Defining the sine function as an oscillator
When I do something trigonometric, I reach for a library implementing common trig functions, e.g. Math.sin
. From school through university through work, I’ve been taught to treat these functions as black boxes. Before we had calculators at school, there were books of sine tables - more black boxes. How do these functions actually work? How do you define sin(x)
?
function sin(x) {
return /* ??? */;
}
One definition of sine which I was familiar with is: sine is the function traced out by a point on a rotating circle, when viewing the circle from the edge. If you try to implementing sine with this definition, you look up the definition of a circle, plug in the angles, and get ...
function sin(x) {
return Math.sin(x);
}
... great. But a different definition of sine is: sine is the function traced out by an object on a spring. A spring exerts a force on the object, pushing it back towards the equilibrium. An ideal spring is a “simple harmonic oscillator”, which means that it exerts a force proportional to the distance from the equilibrium.
Based on this definition, we can write a sin
function which works by simulating a spring:
var delta = 0.001;
function springSin(x) {
var velocity = delta;
var y = 0;
for (var t = 0; t < x; t += delta) {
y += velocity;
velocity -= y * (delta * delta);
}
return y;
}
We can optimize this using the repeating and symmetric nature of the sine function:
var delta = 0.001;
function optimizedSpringSin(x) {
var sign = 1;
if (x < 0) { x = -1; sign = -sign; } // [0, inf]
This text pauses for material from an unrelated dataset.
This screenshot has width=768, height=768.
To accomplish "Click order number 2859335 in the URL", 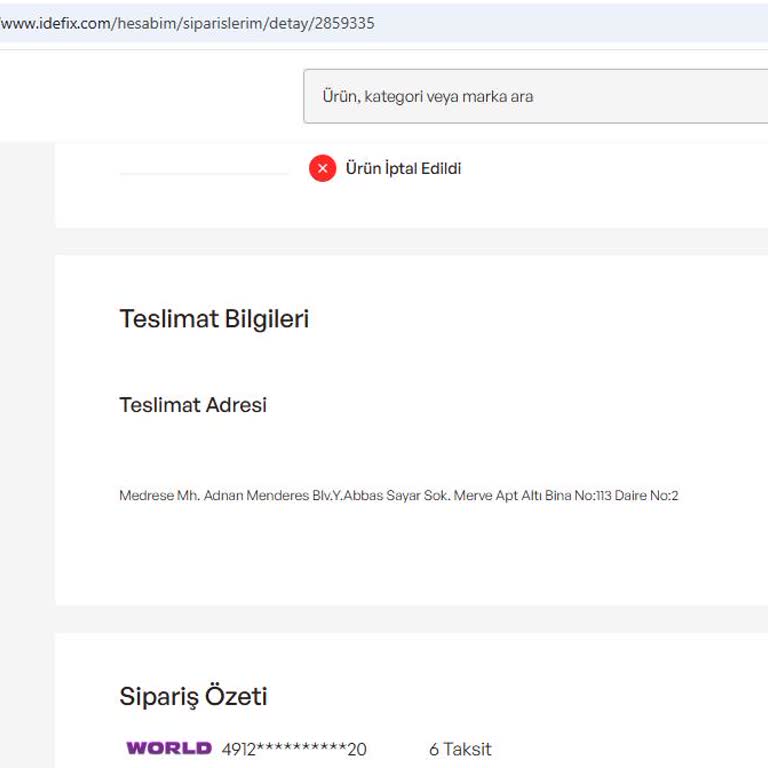I will [x=344, y=22].
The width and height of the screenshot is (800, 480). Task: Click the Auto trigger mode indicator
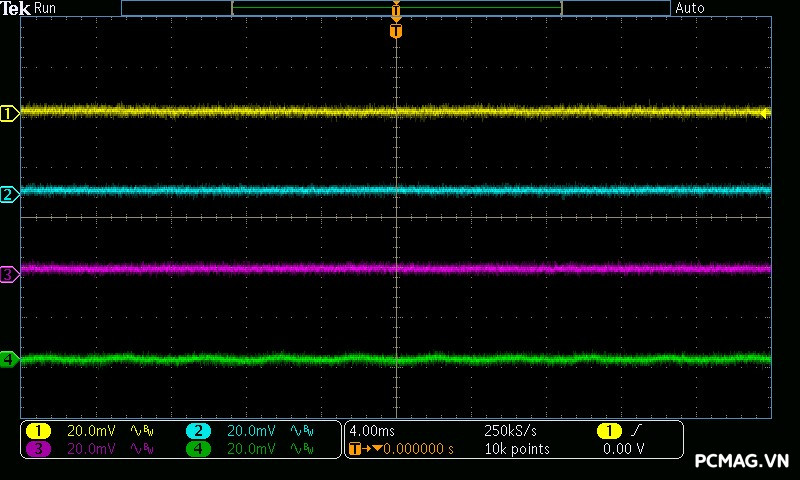click(690, 8)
x = x % (2 * Math.PI); // [0, 2*Math.PI]
if (Math.PI < x) { x -= Math.PI; sign = -sign; } // [0, Math.PI]
if (Math.PI/2 < x) { x = Math.PI - x; } // [0, 1/2 Math.PI]
// Now x is in [0, 1/2 PI]
return springSin(x) * sign;
}
Here’s a plot of the Math.sin
function (green) next to the optimizedSpringSin
function (black, slightly offset):
Why does the iterative springSin
function approximate the true sine function? Because there’s a relationship between oscillation and circles/triangles. Unfortunately I don’t understand that relationship.
The actual implementation of sin
in math libraries uses a “Taylor series approximation” of the sine function. Unfortunately I don’t understand that, either.